* Supplied text

▼

Airline Profits to Halve in 2026 as Fuel Costs Surge, IATA Warns
REGIONAL · MARKETS
Key Facts
—Profit halved: Global airlines are forecast to earn a combined net profit of $23bn in 2026, down from $45bn in 2025.
—Thin margins: The net margin is set to fall to 2 percent from 4.2 percent, leaving about $4.50 of profit per passenger.
—Fuel shock: Jet fuel is expected to average $152 a barrel, nearly 70 percent above last year, pushing the industry fuel bill to about $350bn.
—Still growing: Revenue is still seen at a record $1.165tn, with 5.1 billion passengers and a record 84 percent of seats filled.
—Rio host: The forecast was released at IATA’s annual meeting in Rio de Janeiro, hosted by LATAM Airlines Group on June 6 to 8.
—Middle East drag: War-related disruption is expected to tip carriers in the Middle East into losses while other regions stay profitable.
Global airline profits are set to halve in 2026, falling to $23bn from $45bn a year earlier, as a near 70 percent jump in jet-fuel prices and Middle East conflict squeeze the industry, the trade body IATA warned at its annual meeting in Rio de Janeiro.
Why airline profits are set to halve
The International Air Transport Association now expects carriers worldwide to post a combined net profit of $23bn this year. That is down from the $45bn it estimates for 2025 and below an earlier forecast of $41bn.
IATA represents most of the world’s scheduled airlines, so its outlook is a closely watched gauge of the industry’s health. A near-halving of profit in a single year is a steep revision by its standards.
The net margin is projected to slip to 2 percent, down from just over 4 percent a year earlier. On a per-passenger basis, that leaves airlines with about $4 to $5 of profit on each traveller, roughly half of last year’s level.
Thin margins are nothing new in aviation, but this is a sharp step down. A buffer that slim leaves little room for any further shock to costs or demand.

▲

* Data block
▼

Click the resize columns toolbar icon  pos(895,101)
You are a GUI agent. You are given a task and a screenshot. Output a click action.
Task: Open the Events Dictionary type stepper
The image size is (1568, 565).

▲

* Requests
1) Reproduce word for word the part of the airline profits article starting with "Airline Profits to" and going on through "June 6 to 8.".
2) Extend the airline profits article beyond its final paragraph.
Nothing in the data is needed here.

* Task-by-task results
1)
Airline Profits to Halve in 2026 as Fuel Costs Surge, IATA Warns
REGIONAL · MARKETS
Key Facts
—Profit halved: Global airlines are forecast to earn a combined net profit of $23bn in 2026, down from $45bn in 2025.
—Thin margins: The net margin is set to fall to 2 percent from 4.2 percent, leaving about $4.50 of profit per passenger.
—Fuel shock: Jet fuel is expected to average $152 a barrel, nearly 70 percent above last year, pushing the industry fuel bill to about $350bn.
—Still growing: Revenue is still seen at a record $1.165tn, with 5.1 billion passengers and a record 84 percent of seats filled.
—Rio host: The forecast was released at IATA’s annual meeting in Rio de Janeiro, hosted by LATAM Airlines Group on June 6 to 8.

2)
Director General Willie Walsh framed the result as resilience under pressure. He noted that the per-passenger figure would not even buy a hot dog at most World Cup venues, and leaves almost no buffer if other costs rise.
The downgrade is notable because IATA had been more upbeat only months earlier. The reversal underlines how quickly a fuel spike can erase a year of careful planning across the industry.
The fuel and conflict squeeze
The single biggest pressure is fuel. Jet fuel is forecast to average $152 a barrel in 2026, nearly 70 percent higher than the $90 average of 2025.
That lifts the industry’s fuel bill to roughly $350bn, up about 40 percent, even though total fuel use barely changes. Fuel now accounts for around 31 percent of operating costs, up from 25 percent.
War-related disruption in the Middle East compounds the problem. IATA expects carriers in that region to fall into losses on weak demand, while airlines elsewhere stay profitable at reduced levels.
The conflict also reroutes flights and lengthens some journeys, adding fuel burn on top of the higher price. Insurance and overflight costs climb in step, widening the gap between regions.
Demand stays strong even as returns shrink
The squeeze is on profitability, not traffic. Revenue is still expected to set a record above one trillion dollars, up more than 9 percent, with passenger numbers rising to over five billion.
Airlines are forecast to fill a record 84 percent of seats and lift ticket revenue toward $840bn. The catch is that costs are rising faster than fares, so fuller planes do not translate into fatter margins.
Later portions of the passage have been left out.